The findings of our study support the WHO recommendations for an optimal IDI of 33 months. When compared to short and long intervals, the interval around 33 months was associated with the best maternal and neonatal outcomes. We evaluated IDI categorically in order to compare with previous studies and evaluate current recommendations. Analysis by categories is advantageous given the nonlinear relationship with delivery intervals and birth outcomes [20]. While this approach did not allow for prediction of the optimal number of months for IDI, our robust data support the WHO recommendations of IDI of approximately 33 months.

We noted important differences in maternal characteristics by IDI. Women who had longer IDIs also had characteristics that are usually associated with better delivery outcomes, for example older age, more education, the receipt of more ANC, and receipt of iron supplements. Before we adjusted for these associations, it appeared that neonatal outcomes improved with increasing IDI. However, when we adjusted for maternal characteristics in our models, the models showed an increased risk of adverse neonatal outcomes at both lower and higher IDI categories. This indicates that women with long IDIs do not return to baseline risk for adverse perinatal outcomes even with improvements in health seeking behaviors.

Our study had a number of strengths. The MNHR pregnancy cohort includes a large and multi-national cohort of women from Africa, Asia and Central America. Our data were collected prospectively and included all pregnant women within a study community, allowing population level conclusions within those communities. Our dataset allowed us to describe associated maternal risk factors in addition to both maternal and neonatal outcomes within this population. However, we were also limited by some of the characteristics of the MNHR. We were limited in our ability to assess maternal nutritional status, therefore we are limited in our ability to address the nutrition hypotheses that might contribute to LBW associated with IDI. Because our studies occurred in low-resource settings, there might have been some variability in the reliable assignment of gestational age that could have introduced bias in our results if small for gestational age infants born at term were assigned to the premature category. To improve interpretation of birth weight, we chose to also evaluate LBW and VLBW separately. We chose to evaluate IDI rather than inter-pregnancy interval, so pregnancies that did not last more than 20 weeks are not included. Therefore, our analyses are limited since these pregnancies contribute to adverse maternal and neonatal outcomes.

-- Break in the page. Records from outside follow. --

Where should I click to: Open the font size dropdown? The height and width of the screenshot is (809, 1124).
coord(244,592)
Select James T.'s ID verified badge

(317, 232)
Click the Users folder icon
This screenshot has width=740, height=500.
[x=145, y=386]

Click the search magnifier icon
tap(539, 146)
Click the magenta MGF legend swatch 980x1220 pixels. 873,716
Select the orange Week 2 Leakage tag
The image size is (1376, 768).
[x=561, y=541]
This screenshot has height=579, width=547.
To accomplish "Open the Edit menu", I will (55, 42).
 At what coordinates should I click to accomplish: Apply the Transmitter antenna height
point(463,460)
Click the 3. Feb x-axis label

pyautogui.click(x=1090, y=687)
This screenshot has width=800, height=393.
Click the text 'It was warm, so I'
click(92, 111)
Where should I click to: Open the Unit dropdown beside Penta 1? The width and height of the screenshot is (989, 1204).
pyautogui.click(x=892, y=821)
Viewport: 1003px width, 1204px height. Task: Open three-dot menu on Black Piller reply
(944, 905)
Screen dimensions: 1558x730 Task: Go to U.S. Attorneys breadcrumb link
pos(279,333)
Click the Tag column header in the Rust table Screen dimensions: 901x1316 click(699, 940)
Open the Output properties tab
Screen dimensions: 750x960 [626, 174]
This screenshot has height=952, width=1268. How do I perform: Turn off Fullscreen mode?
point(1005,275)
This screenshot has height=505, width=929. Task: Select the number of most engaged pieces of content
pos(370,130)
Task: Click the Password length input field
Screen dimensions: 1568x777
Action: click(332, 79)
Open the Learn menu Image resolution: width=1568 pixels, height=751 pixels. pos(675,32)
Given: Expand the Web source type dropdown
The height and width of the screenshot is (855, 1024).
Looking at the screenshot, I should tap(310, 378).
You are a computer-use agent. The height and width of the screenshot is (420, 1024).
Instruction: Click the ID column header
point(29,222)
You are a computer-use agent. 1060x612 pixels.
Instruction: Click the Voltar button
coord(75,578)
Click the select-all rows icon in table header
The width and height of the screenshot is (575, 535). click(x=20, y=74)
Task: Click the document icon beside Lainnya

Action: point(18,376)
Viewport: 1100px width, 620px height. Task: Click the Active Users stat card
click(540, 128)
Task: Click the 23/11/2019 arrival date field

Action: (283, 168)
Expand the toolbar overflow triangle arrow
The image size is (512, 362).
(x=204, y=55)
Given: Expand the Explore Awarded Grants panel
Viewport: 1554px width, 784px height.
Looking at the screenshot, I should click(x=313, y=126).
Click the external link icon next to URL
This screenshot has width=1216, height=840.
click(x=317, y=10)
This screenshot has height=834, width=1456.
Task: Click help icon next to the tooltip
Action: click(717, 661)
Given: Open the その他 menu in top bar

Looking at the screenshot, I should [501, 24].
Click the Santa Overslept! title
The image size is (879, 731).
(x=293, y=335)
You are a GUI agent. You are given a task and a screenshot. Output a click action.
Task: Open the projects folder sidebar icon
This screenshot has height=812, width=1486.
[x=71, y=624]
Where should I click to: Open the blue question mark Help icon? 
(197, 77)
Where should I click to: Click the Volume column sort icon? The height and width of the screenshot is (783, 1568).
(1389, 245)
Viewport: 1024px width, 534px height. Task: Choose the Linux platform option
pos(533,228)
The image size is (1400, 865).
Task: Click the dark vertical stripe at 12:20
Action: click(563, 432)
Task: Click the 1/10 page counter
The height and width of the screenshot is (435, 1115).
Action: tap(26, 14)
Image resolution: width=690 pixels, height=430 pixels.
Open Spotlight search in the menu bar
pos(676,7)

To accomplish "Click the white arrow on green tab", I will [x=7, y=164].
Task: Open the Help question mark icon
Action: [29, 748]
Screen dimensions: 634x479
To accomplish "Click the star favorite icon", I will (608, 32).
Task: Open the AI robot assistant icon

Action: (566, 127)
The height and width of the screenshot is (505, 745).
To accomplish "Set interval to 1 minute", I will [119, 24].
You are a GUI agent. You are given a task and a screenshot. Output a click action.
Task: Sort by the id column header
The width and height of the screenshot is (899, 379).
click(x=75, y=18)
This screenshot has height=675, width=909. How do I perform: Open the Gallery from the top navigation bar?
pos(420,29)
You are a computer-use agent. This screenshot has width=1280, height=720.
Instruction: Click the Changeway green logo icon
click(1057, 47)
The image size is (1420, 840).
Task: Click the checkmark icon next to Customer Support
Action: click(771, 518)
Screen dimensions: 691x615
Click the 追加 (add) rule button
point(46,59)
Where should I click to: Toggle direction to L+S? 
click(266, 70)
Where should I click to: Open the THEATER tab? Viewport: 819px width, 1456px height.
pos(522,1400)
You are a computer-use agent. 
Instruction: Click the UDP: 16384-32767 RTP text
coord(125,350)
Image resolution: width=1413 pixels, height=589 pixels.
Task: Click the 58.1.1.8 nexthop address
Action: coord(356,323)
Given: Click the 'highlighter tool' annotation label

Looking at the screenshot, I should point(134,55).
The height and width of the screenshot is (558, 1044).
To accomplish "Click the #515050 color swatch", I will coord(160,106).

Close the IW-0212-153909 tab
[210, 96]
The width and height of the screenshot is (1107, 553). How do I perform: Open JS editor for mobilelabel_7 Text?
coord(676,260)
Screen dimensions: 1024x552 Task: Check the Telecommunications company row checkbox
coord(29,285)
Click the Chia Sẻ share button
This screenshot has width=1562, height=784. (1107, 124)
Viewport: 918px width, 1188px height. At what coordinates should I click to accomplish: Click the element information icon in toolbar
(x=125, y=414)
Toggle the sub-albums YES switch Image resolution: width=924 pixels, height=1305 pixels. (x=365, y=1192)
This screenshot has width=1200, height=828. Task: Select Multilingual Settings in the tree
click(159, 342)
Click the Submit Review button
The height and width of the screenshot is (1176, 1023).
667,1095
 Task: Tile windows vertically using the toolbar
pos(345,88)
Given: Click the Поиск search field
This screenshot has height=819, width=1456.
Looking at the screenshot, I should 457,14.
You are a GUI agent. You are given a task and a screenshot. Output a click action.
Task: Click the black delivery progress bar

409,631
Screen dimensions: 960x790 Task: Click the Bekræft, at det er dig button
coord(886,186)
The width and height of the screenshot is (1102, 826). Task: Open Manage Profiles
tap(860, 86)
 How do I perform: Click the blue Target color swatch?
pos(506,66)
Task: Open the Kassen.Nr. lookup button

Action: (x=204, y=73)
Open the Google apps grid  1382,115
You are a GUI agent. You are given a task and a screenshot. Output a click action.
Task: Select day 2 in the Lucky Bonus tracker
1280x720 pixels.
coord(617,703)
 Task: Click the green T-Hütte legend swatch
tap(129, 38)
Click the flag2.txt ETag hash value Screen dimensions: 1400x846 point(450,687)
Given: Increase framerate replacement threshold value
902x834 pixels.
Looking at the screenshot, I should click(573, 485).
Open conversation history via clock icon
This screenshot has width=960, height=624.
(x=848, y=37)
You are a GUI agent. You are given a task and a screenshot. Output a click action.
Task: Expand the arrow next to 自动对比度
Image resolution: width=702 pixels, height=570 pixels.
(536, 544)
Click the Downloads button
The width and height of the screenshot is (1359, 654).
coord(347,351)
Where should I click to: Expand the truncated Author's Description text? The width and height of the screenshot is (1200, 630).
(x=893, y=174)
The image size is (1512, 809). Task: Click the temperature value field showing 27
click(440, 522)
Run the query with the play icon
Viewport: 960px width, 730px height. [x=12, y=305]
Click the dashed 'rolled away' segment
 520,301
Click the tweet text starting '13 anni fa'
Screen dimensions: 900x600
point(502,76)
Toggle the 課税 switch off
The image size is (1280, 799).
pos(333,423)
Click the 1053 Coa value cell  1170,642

While the social factors that determine birth spacing are complex and include familial influences and community level influences, there have been some intervention strategies that have been successful in lengthening birth intervals and mitigating some of the risk of adverse maternal and neonatal health outcomes [21, 22]. For example, in Bangladesh, a package of family planning interventions integrated into maternal and newborn health visits decreased the number of women who had a subsequent short birth interval and lowered the risk of preterm birth [23].

Conclusions

Our data increase the body of literature describing optimal birth intervals in relationship to maternal and newborn health outcomes in LMICs. We describe increased health risk at extremes of birth intervals and support the WHO recommendations for optimal birth spacing. Our data illustrate geographical differences in IDI which underpin the need for programmatic public health efforts to improve birth spacing in certain areas to achieve optimal maternal and neonatal outcomes. These data can inform communities with high rates of sub-optimal birth spacing to direct public health strategies to the regions in most need.